Exercise material Block Start
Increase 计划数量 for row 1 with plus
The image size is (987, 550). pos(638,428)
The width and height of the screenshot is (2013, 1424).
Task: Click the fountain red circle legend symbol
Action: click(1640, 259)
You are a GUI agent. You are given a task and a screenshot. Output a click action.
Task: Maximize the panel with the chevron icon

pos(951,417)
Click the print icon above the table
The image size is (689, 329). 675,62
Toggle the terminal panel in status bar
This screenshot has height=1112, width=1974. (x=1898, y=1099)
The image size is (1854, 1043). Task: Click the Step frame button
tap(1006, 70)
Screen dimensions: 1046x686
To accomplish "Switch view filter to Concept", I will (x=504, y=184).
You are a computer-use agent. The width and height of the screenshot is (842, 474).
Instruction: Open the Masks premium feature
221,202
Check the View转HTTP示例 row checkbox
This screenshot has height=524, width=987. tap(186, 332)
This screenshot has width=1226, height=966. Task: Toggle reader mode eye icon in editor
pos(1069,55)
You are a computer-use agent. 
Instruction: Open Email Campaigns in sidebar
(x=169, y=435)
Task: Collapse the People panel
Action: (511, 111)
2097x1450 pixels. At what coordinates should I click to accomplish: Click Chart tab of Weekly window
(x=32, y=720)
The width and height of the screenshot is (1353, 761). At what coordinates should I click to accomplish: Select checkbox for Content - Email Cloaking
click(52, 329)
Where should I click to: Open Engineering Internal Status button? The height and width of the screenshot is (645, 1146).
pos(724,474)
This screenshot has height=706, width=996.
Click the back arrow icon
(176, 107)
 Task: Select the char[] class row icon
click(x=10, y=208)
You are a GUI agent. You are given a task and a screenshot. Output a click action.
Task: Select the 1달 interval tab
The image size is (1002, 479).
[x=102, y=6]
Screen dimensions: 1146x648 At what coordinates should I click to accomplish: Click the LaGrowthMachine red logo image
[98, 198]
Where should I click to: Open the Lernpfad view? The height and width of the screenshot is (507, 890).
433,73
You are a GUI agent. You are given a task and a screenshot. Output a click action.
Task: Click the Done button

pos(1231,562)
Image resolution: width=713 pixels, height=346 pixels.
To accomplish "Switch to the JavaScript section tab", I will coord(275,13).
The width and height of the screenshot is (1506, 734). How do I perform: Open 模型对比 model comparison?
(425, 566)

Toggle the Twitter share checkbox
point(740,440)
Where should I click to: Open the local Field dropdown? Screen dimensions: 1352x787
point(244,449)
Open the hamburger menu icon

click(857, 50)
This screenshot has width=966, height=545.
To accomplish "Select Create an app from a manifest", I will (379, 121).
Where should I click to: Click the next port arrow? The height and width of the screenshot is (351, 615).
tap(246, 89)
Exercise material Block End
▶ _What needs to be done_: Wherever a line above contains "will", copy that line.

▶ _Answer to this problem_:
To accomplish "Switch view filter to Concept", I will (x=504, y=184).
To accomplish "Switch to the JavaScript section tab", I will coord(275,13).
To accomplish "Select Create an app from a manifest", I will (379, 121).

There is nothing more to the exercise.